In yet another embodiment, this invention relates to a viral genome of a recombinant mengovirus of this invention.

Another embodiment of this invention relates to vaccines comprising a recombinant mengovirus of this invention. In specific embodiments the vaccines comprise the recombinant mengovirus in admixture with a pharmaceutically acceptable carrier.

An additional embodiment of this invention relates to a method of inducing an immune response comprising administering a recombinant mengovirus of the invention via a parenteral or oral route to an organism such as a human or animal, in which an immune response is to be induced. The invention also concerns immunogenic compositions. Such compositions comprise the recombinant mengovirus in admixture with a pharmaceutically acceptable carrier.

A further embodiment of this invention relates to a viable recombinant mengovirus of this invention further comprising protease cleavages sites between a heterologous amino acid sequence and the leader polypeptide. In a specific embodiment of this invention, the protease cleavage site is a protease 3C cleavage site.

In yet another embodiment, this invention relates to a permissive cell infected with a viable recombinant mengovirus of this invention, where the permissive cell expresses a heterologous amino acid sequence in native form. BRIEF DESCRIPTION OF THE FIGURES

Figure 1 is a schematic depiction of the organization of the mengovirus genome.

Figure 2 is a plasmid map of pM16 depicting several restriction sites, the location of the T7 promoter (arrow), and the sequences derived from pBluescribe M13(+) (designated as pBS, thin line) and the cDNA sequences derived from mengovirus (heavy line).

Figure 3 is a plasmid map of p05156S.

Figure 4 is a plasmid map of pMRA-1. The heavy line refers to DNA sequences from mengovirus. The thin line refers to sequences from pBluescribe M13(+). The arrow refers to the T7 promoter. Various restriction sites are identified. The nucleotide numbering system refers to the position of nucleotides in the recombinant plasmid. Figure 5 is a plasmid map of pMRA-2. The heavy line refers to DNA sequences derived from mengovirus . The thin line refers to sequences from pBluescribe M13(+). The arrow refers to the T7 promoter. The stippled line refers to the sequence of Δgpl20-VCN. Various restriction sites are identified. The nucleotide numbering system refers to the position of nucleotides in the recombinant plasmid.

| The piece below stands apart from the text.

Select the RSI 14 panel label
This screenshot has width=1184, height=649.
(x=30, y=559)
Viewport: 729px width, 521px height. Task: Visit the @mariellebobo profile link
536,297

Figure 6 is a plasmid map of pMRA-3. The heavy line refers to DNA sequences derived from mengovirus . The thin line refers to sequences from pBluescribe M13(+). The arrow refers to the T7 promoter. The stippled line refers to the sequence of Δgpl20-VCN. Various restriction sites are identified. The nucleotide numbering system refers to the position of nucleotides in the recombinant plasmid.

Figure 7 is a diagram of the vMLN450 gene organization and the sequence of the recombinant L protein. Amino acids (aa) derived from mengovirus are written in plain letters, while amino acids derived from HIV gpl20 are written in bold letters. Amino acids derived from linkers are underlined.

Figure 8 depicts the results of a plaque assay. Fig. 8a is the plaque phenotype of vM16 and Fig. 8b is the plaque phenotype of VMLN450 stained after 72 hours.

Figure 9 depicts Reverse Transcription PCR (RT-PCR) results . RT-PCR was performed with oligonucleotide pairs M- VDW-l/3'VCN for lanes a-e and with oligonucleotide pairs M- VDW-l/M-1094 for lanes g-k. The templates used for the reactions were a) VMLN450 RNA, b) VM16 RNA, c) negative control, d) pM16, e) pMRA-3, g) VMLN450 RNA, h) vM16 RNA,* i) negative control, j) pM16, and k) pMRA-3. Lane f) contains bacteriophage lambda DNA cut with Hindlll .

Figure 10 depicts the sequence of the Δgpl20-VCN region at the DNA level (plus strand) and the oligonucleotides used to sequence vMLN450 RNA derived PCR products. The boxed sequence is restriction site Ncol.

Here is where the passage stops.